PowerShell has had only very basic support for numeric literals for longer than I've been using it, having only two basic suffixes and a handful of numeric syntaxes.
Standard Numeral Types in PowerShell
100 # int32
100L # long aka Int64
100D # decimal
10.0 # double
1e2 # double
0xA # hexadecimal, standard int32
0xAL # hexadecimal, int64
Add in the standard multipliers: kb
, mb
, gb
, tb
, and pb
and you've got a decent working
set of numerals. This is sufficient for most purposes, but as we'll see there is… room for
improvement.
Other Numeric Types
If you want to work with any other numeric types you've been forced to use type accelerators, which
are not without their problems. Perhaps most demonstrably, high integer values are always parsed as
double
before being cast to any other values:
PS> [bigint]111111111111111111111111111111111111111111111111111111
111111111111111100905595216014112456735339620444667904
What happened to the value? The value is parsed as a double
first, losing precision in the higher
ranges. Certainly, this is an edge case, but it's something to be aware of. The only current way
to properly circumvent this is to enter values as strings and then convert them:
PS> [bigint]'111111111111111111111111111111111111111111111111111111'
111111111111111111111111111111111111111111111111111111
Room for Improvement
Starting a couple months ago, I've been working on the tokenizer in PowerShell Core. It started,
really, as a minor frustration that PowerShell doesn't really work very well with unsigned numbers
— uint
and its cousins — and grew from there.
So, I started digging. Github user @SeeminglyScience (Patrick Meinecke) was kind enough to really point me in the right direction here.

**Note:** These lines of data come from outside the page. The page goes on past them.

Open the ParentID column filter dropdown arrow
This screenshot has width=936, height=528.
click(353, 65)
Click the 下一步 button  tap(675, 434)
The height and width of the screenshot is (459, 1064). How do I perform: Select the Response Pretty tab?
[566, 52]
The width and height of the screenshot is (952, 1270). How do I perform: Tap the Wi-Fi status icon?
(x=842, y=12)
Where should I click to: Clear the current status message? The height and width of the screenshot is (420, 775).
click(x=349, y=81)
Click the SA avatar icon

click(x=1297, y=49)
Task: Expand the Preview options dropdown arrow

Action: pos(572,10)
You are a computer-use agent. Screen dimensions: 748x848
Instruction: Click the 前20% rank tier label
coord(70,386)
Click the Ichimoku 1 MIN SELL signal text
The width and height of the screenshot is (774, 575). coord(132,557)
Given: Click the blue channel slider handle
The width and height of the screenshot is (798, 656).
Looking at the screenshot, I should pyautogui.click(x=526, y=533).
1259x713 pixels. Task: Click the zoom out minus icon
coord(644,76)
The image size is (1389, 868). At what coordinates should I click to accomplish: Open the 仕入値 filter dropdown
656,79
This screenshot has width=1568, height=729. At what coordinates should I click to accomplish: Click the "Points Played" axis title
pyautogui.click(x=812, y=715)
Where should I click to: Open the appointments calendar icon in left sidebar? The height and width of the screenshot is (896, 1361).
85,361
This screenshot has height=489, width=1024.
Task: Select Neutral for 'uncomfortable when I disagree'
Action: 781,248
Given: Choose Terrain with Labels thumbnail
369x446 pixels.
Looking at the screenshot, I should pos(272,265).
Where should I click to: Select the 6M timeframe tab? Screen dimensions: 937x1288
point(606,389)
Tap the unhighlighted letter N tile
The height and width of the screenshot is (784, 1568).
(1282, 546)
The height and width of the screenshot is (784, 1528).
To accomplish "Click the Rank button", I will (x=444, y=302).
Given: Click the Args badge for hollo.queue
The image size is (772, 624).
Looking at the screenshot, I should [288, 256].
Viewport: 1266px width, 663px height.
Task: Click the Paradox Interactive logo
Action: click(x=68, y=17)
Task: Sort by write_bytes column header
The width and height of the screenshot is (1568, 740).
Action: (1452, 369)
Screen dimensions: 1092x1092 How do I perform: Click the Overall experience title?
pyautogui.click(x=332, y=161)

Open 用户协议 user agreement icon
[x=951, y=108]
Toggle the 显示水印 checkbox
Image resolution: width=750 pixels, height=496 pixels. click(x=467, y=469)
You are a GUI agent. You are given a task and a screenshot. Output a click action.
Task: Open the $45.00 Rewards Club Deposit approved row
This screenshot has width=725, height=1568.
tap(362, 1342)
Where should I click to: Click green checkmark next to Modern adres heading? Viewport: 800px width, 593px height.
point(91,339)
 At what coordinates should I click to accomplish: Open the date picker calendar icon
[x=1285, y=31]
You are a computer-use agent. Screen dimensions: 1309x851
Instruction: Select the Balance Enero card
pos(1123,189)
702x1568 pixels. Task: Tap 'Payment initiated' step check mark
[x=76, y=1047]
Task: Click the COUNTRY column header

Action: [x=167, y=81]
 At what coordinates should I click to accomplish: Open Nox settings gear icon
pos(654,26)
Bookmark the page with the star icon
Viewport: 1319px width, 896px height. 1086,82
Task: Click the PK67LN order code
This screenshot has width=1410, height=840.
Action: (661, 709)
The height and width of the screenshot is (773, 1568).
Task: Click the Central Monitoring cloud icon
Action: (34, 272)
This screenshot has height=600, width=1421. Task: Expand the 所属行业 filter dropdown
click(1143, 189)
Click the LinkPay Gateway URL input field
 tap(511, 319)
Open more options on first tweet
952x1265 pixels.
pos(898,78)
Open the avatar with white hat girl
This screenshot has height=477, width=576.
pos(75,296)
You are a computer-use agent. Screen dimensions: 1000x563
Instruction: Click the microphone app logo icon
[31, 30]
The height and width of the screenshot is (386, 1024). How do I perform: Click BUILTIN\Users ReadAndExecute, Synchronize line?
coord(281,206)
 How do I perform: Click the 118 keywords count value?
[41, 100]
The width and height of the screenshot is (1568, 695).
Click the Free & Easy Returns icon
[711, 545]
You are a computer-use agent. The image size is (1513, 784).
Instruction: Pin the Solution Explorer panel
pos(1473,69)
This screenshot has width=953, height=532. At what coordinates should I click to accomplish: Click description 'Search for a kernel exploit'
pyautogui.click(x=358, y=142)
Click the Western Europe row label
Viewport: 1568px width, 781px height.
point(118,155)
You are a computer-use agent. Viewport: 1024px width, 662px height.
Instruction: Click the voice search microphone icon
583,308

Although it hasn't made it to a release at the time of writing, some of my changes have already been merged into the PowerShell/PowerShell master branch and will see the light of day soon. So, let's check out what I've managed to throw together!
New Literal Type Suffixes
At the time of writing, the following numeric literal suffixes have been implemented:
100u # unsigned integer (uint/uint32), or (ulong/uint64)
100s # short (int16)
100us # unsigned short (ushort/uint16)
100ul # unsigned long (ulong/uint64)
100y # signed byte (sbyte)
100uy # unsigned byte (byte)
Just like the existing numerals automatically scale up to long
values when you enter big enough
numbers, the u
suffix will happily give you a ulong
value when you enter numerals large enough.
To pair with the new suffixes that closely reflect C# or F# literal suffixes, I've also added a couple additional type accelerators that alias existing ones:
[short] # same as [int16]
[ushort] # same as [uint16]
[uint] # same as [uint32]
[ulong] # same as [uint64]
(And for those of you asking "What about [s/byte]
or [long]
?" — they already exist.)
These are all useable alongside the existing multiplier values. However, should you attempt
something especially silly — for example 100uygb
(100, byte, multiplied by 1GB
) —
you will find the parser simply errors out completely, indicating that The numeric literal
'100uygb' is not valid.
Future Additions
At the time of writing, I have opened PowerShell/PowerShell#7993 which contains the following approved changes:
- Support for binary literals —
0b11011011
- Thanks be to @HumanEquivalentUnit for his incredible work wringing the most performance out of the binary parser.
-
We actually opted to work with a new
BigInteger
constructor (introduced along withReadOnlySpan<T>
in .NET Core 2.0) for best performance:new BigInteger(ReadOnlySpan<byte> value, bool isUnsigned, bool isBigEndian);
- Complete rework of the parsing logic for numerals when suffixes are applied to use simple bounds checks and straight casting instead of complex conversion methods.
It also currently contains the following unapproved changes (which are subject to change or exclusion, pending review by the PowerShell Committee):
- Support for underscore separators in numeric literals. Examples:
1_000_000_000
0xFF_FE_EA_00
0b10_1111_1001_0011
- Native
BigInteger
parsing support withI
suffix. Unlike all other suffixes, this mimics F#'s BigInteger suffix and is only valid in uppercase. For those of us more mathematically inclined, lowercasei
is typically used to denote complex numbers.- It should be noted that the parser already utilised
BigInteger
for parsing numerals in order to prevent the possibility of overflow as much as possible. However, this would never be given back to the user in this form directly, even with a[bigint]
cast applied — it would always be parsed as[double]
first. - PowerShell doesn't necessarily have a lot of use for complex numbers, but I did not wish to preclude the possibility that they may be added in future. After all, I've already gotten a working implementation, just to see if I could.
- It should be noted that the parser already utilised
- Overly large binary or hexadecimal literals return as
[bigint]
rather than failing the parse. Sign bits are still respected above evendecimal
ranges, however:- If a binary string is some multiple of 8 bits long, the highest bit is treated as the sign bit.
- If a hex string with length some multiple of 8 has the first digit with 8 or higher, the numeral is treated as negative. This may change before this PR has run its course, if the rest of these changes aren't removed, depending on feedback from the PS Core team.